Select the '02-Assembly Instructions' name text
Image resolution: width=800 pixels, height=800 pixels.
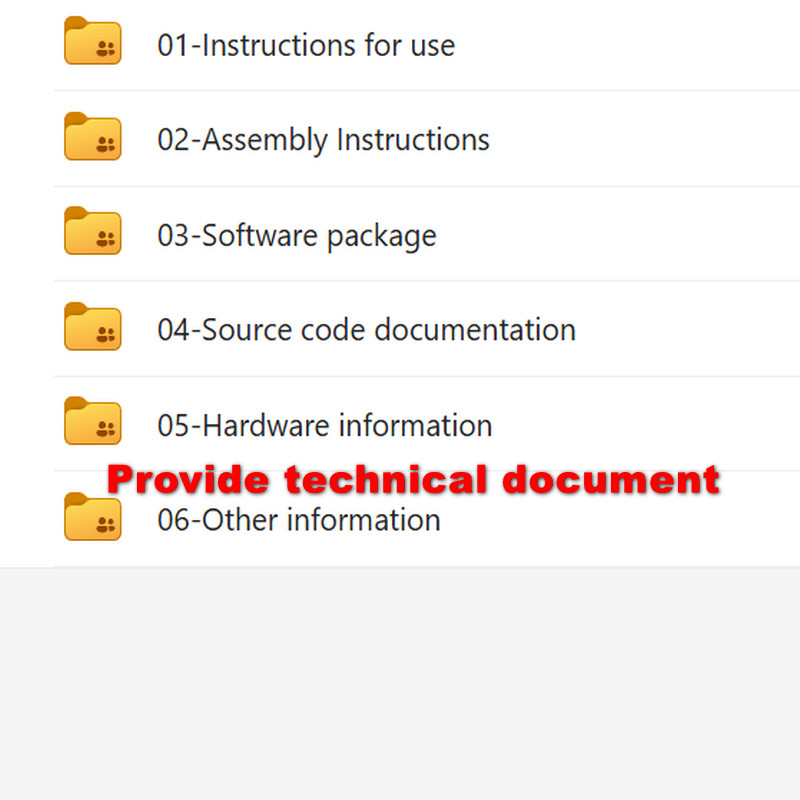click(323, 140)
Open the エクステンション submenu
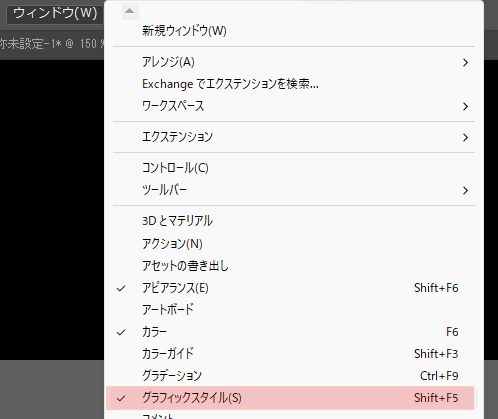 (294, 137)
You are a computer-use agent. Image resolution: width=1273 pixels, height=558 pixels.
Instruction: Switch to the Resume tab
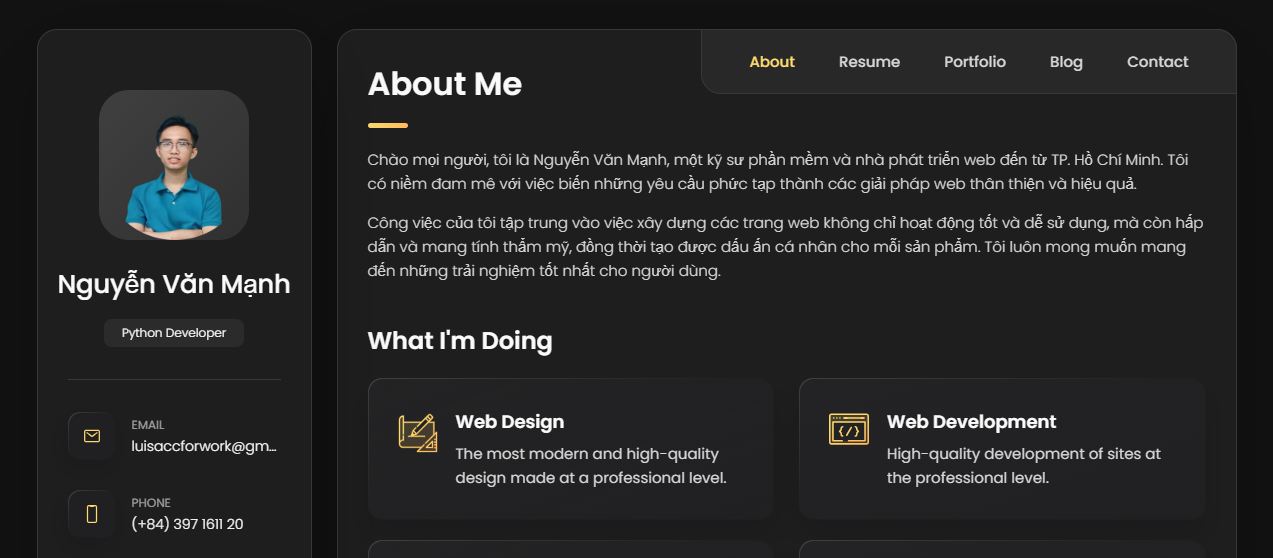[869, 62]

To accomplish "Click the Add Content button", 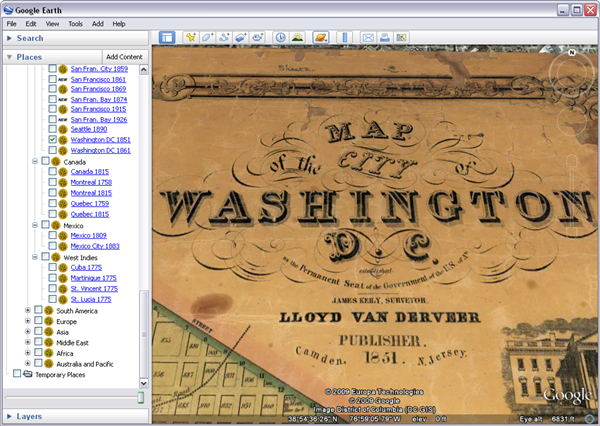I will click(x=124, y=57).
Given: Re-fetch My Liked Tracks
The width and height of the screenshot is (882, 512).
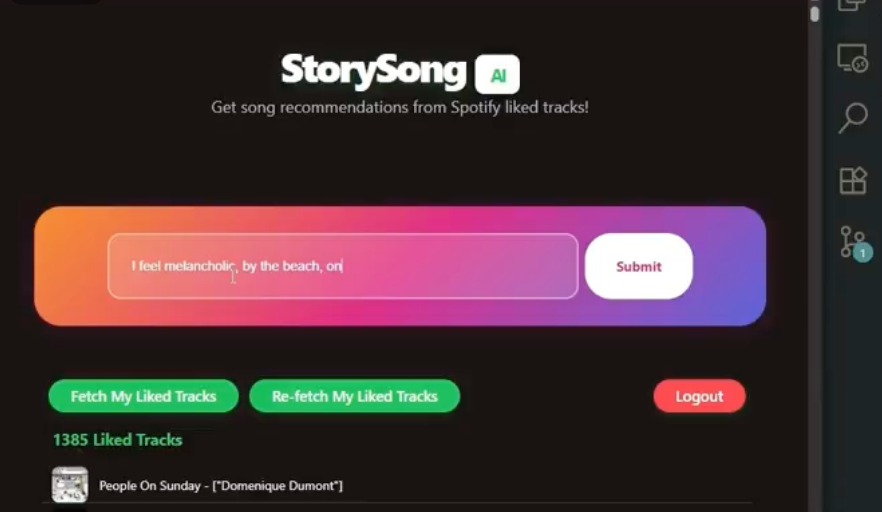Looking at the screenshot, I should point(354,396).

(ACTIVITY): Please transcribe the lines from the one containing "Given: Re-fetch My Liked Tracks" to the last line of the listing, both included, exactly and with nothing added, leaving every picture out.

(SOLUTION FOR THIS EXERCISE):
Given: Re-fetch My Liked Tracks
The width and height of the screenshot is (882, 512).
Looking at the screenshot, I should point(354,396).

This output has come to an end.